Recorded information:
+ + + + +
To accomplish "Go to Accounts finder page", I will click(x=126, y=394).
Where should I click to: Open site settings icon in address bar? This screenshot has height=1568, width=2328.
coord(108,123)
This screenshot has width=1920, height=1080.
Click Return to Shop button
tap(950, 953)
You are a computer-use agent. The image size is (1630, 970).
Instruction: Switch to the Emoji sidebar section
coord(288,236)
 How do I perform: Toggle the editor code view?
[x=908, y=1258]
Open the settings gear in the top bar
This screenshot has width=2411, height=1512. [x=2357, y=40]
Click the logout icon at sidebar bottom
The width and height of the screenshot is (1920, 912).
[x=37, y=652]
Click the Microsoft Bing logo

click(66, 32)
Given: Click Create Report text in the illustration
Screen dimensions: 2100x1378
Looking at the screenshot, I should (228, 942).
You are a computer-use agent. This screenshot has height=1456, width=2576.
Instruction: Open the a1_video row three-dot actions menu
+ + + + +
Exercise description:
Using the listing above, print every entry verbatim.

Task output:
To accomplish "Go to Accounts finder page", I will click(x=126, y=394).
Where should I click to: Open site settings icon in address bar? This screenshot has height=1568, width=2328.
coord(108,123)
This screenshot has width=1920, height=1080.
Click Return to Shop button
tap(950, 953)
You are a computer-use agent. The image size is (1630, 970).
Instruction: Switch to the Emoji sidebar section
coord(288,236)
 How do I perform: Toggle the editor code view?
[x=908, y=1258]
Open the settings gear in the top bar
This screenshot has width=2411, height=1512. [x=2357, y=40]
Click the logout icon at sidebar bottom
The width and height of the screenshot is (1920, 912).
[x=37, y=652]
Click the Microsoft Bing logo

click(66, 32)
Given: Click Create Report text in the illustration
Screen dimensions: 2100x1378
Looking at the screenshot, I should (228, 942).
You are a computer-use agent. This screenshot has height=1456, width=2576.
Instruction: Open the a1_video row three-dot actions menu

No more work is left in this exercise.